Итак, я говорю, что очень умный человек покажется менее добрым, и хорошо еще, если за ним вообще признают доброту и не припишут лукавству то, что исходит от сердца, не скажут, что у него доброта — уловка хитрого ума. А хотите знать, откуда такая несправедливость, почему умного считают менее добрым? Вот что отчасти является тут причиной, если только я не ошибаюсь.
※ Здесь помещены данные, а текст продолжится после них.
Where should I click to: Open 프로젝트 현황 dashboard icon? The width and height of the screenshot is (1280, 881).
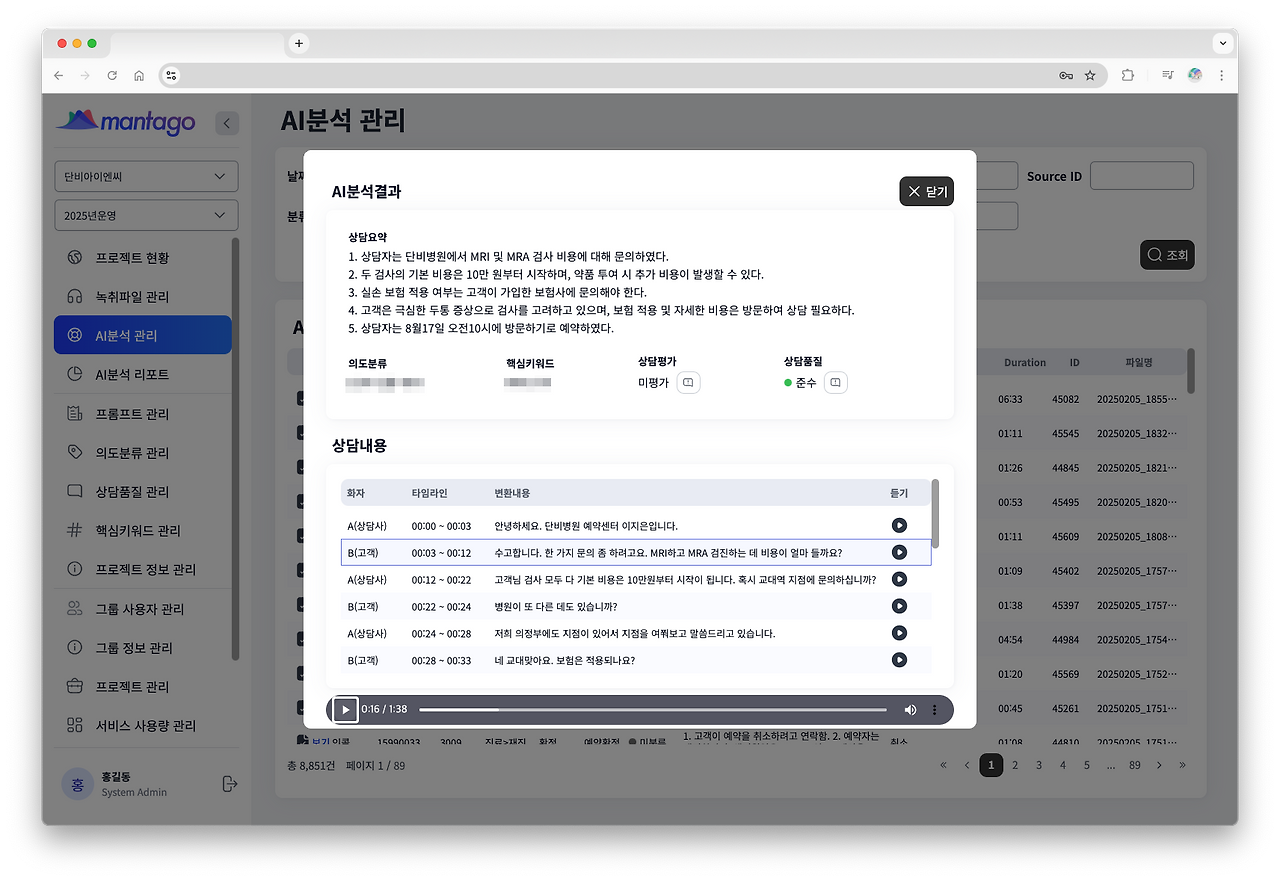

Большинству людей, когда им оказывают услугу, хотелось бы, чтобы со стороны почти и не чувствовалось, как для них важна эта услуга и как должны они быть за нее признательны; они хотели бы встретить нерассуждающую доброту: это больше подходило бы для их неблагодарной щепетильности, и этого они не находят в умном человеке. Чем больше ума у благодетеля, тем больше это их унижает: умный слишком ясно разбирается в том, что он сделал для них. Его ум слишком зоркий и, быть может, надменный судья; к тому же из-за него им стыдно проявить неблагодарность; это так им досадно, что они заранее ее проявляют, именно потому, что тот, кто оказывает им услугу, слишком хорошо знает ее ценность. Имей они дело с кем-нибудь, кто меньше бы это понимал они были бы более признательны.